* **Text extract**:
—————
Amazing album cover art has become absolutely essential to what makes Stoner and Doom so special. Some of the most talented illustrators and creative visionaries have flocked to this scene in particular and made their art the silent heroes of Stoner Rock.
In preparation for this article, I reached out to David Paul Seymour, Digital Illustrator & Painter and beloved Stoner Rock artist, for his perspective on art in this scene. He said, “The amazing part of metal music is that visual artwork and the music have always gone hand in hand and forever will. As a visual artist who’s also a fan of heavy music, being a part of the scene is something that has provided me with indescribable joy over a long many years, and I’m so stoked to be a part of the scene!”
With that as our guiding light, let’s dive in!
The Early Days…
Psychedelic music is sometimes closely related to the general broad term of “Stoner Rock,” and it’s not hard to see why. What’s important here is the typography. Many of these styles are still used today to create that essential Stoner Rock vibe.
—————
* **Data entries**:
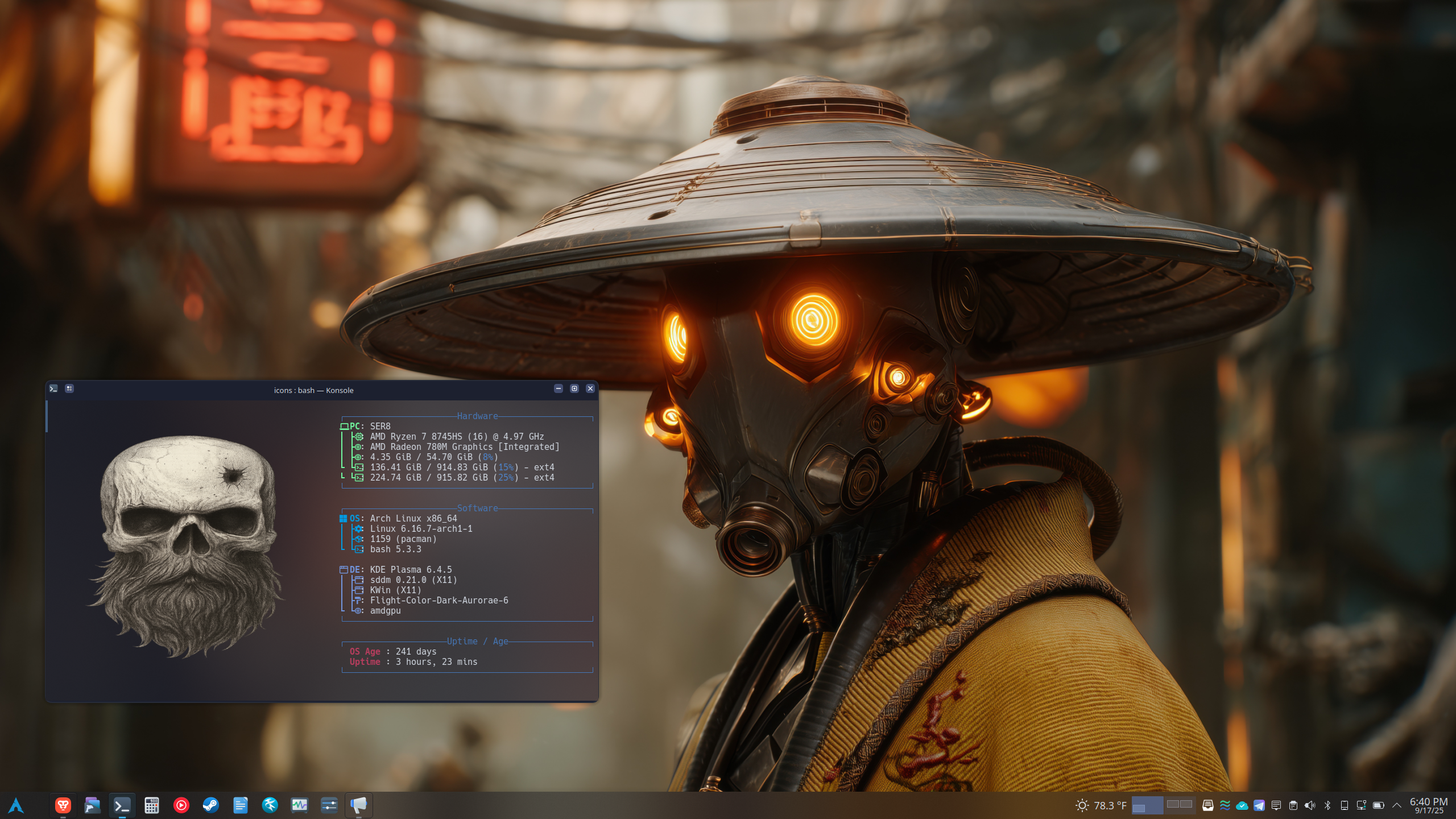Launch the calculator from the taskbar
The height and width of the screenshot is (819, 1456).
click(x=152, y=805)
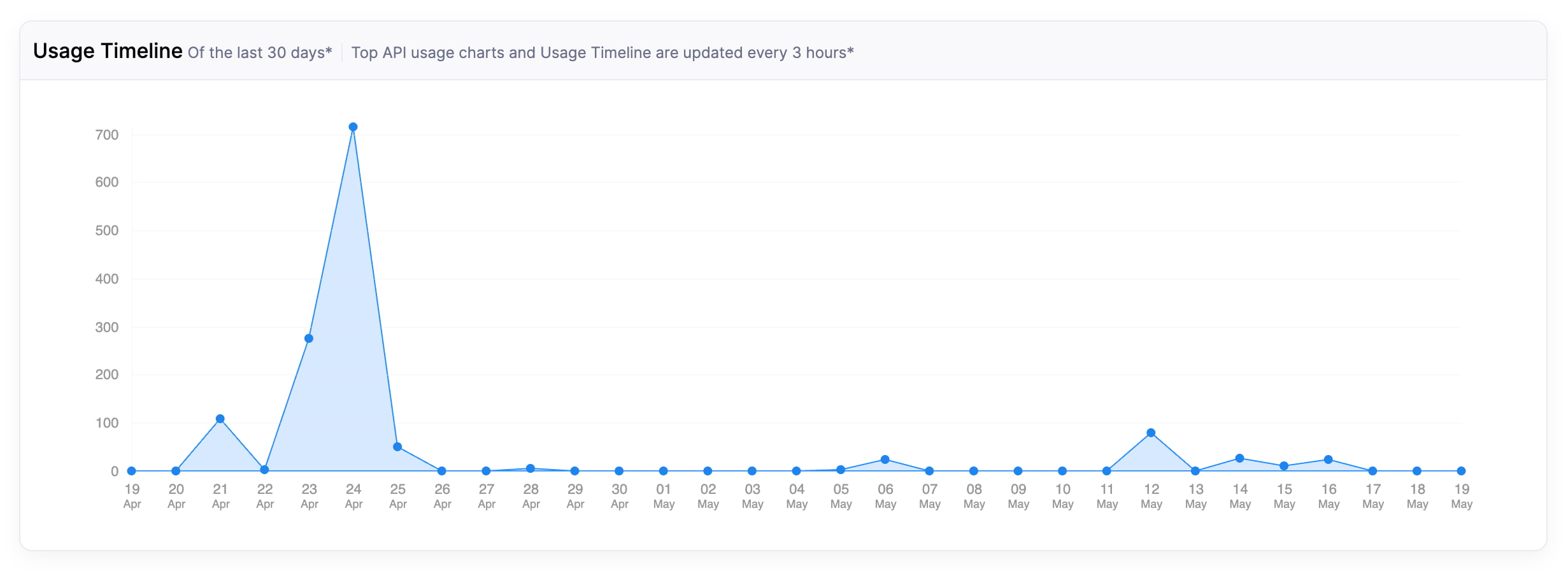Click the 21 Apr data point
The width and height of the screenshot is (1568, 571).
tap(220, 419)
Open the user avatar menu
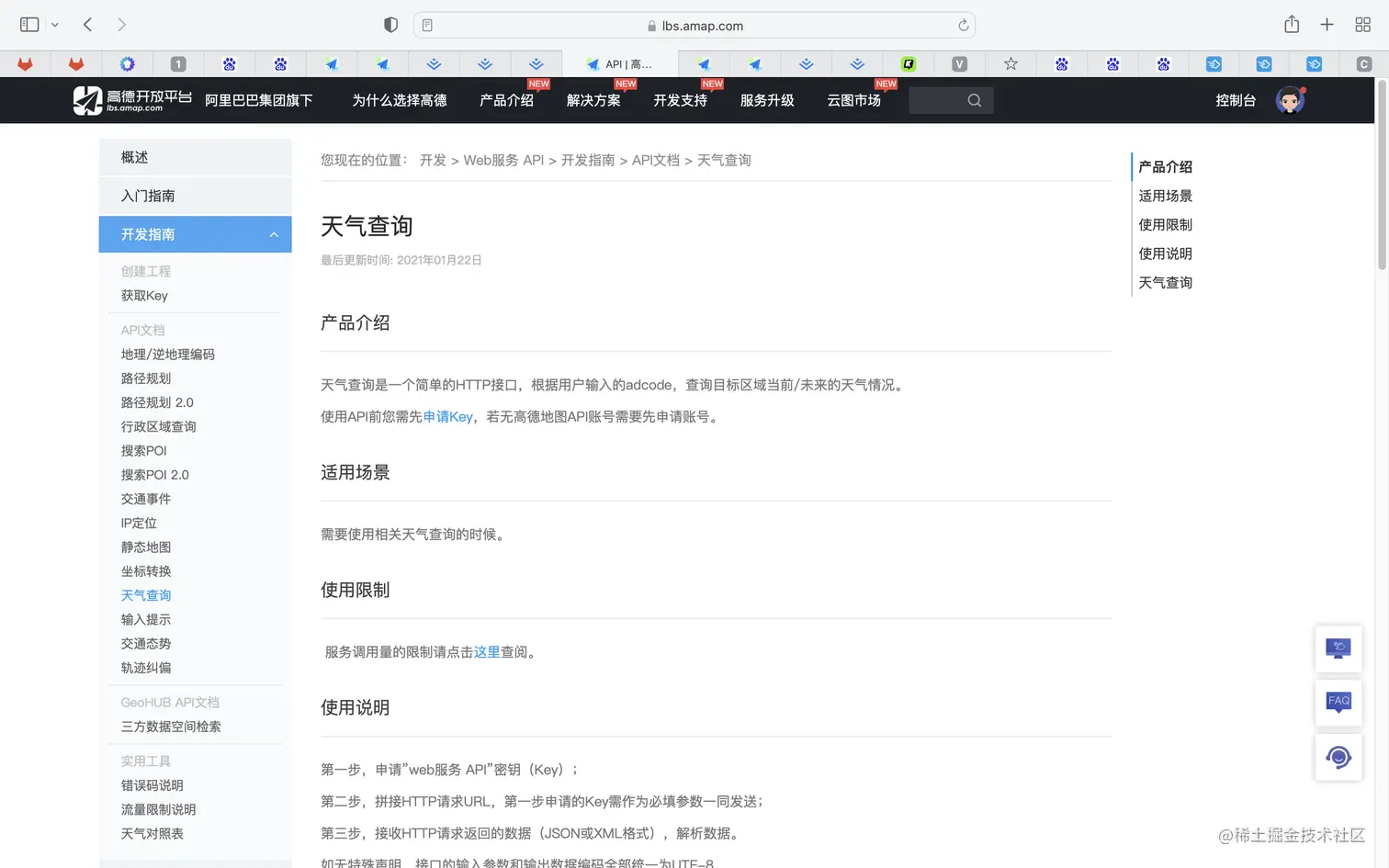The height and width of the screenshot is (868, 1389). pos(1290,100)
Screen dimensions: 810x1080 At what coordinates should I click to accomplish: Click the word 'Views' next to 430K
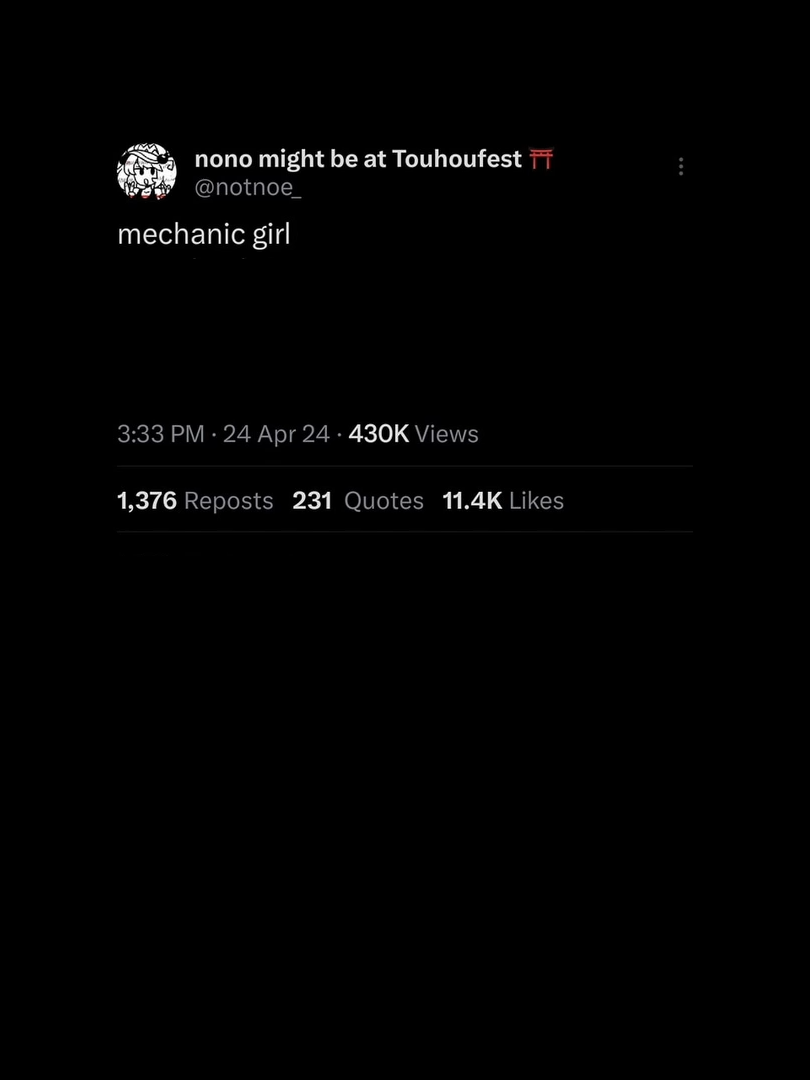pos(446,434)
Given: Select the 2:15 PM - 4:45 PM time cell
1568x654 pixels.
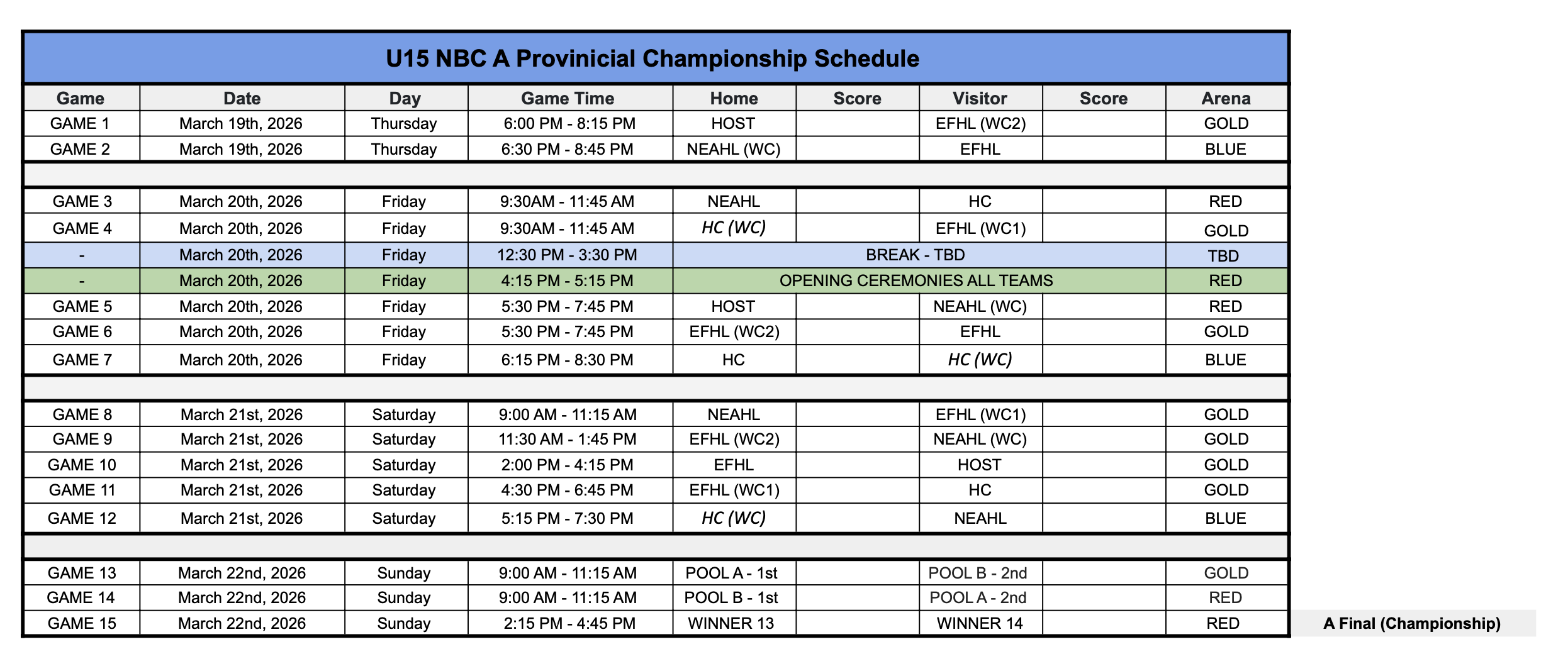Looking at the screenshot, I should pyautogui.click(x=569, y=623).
—————
* **Exercise tasks**:
(a) Write out the passage on Stoner Rock album art word for word, starting with "Amazing album cover" and going on through "of Stoner Rock.".
(b) Repeat all of the entries word for word, leaving out the pictures.
The entries are unrelated to the passage on Stoner Rock album art.

* **The responses**:
(a)
Amazing album cover art has become absolutely essential to what makes Stoner and Doom so special. Some of the most talented illustrators and creative visionaries have flocked to this scene in particular and made their art the silent heroes of Stoner Rock.

(b)
Launch the calculator from the taskbar
The height and width of the screenshot is (819, 1456).
click(x=152, y=805)
Click the 21 Apr data point
The width and height of the screenshot is (1568, 571).
tap(220, 419)
Open the user avatar menu
The height and width of the screenshot is (868, 1389). pos(1290,100)
Screen dimensions: 810x1080 At what coordinates should I click to accomplish: Click the word 'Views' next to 430K
pos(446,434)
Given: Select the 2:15 PM - 4:45 PM time cell
1568x654 pixels.
Looking at the screenshot, I should pyautogui.click(x=569, y=623).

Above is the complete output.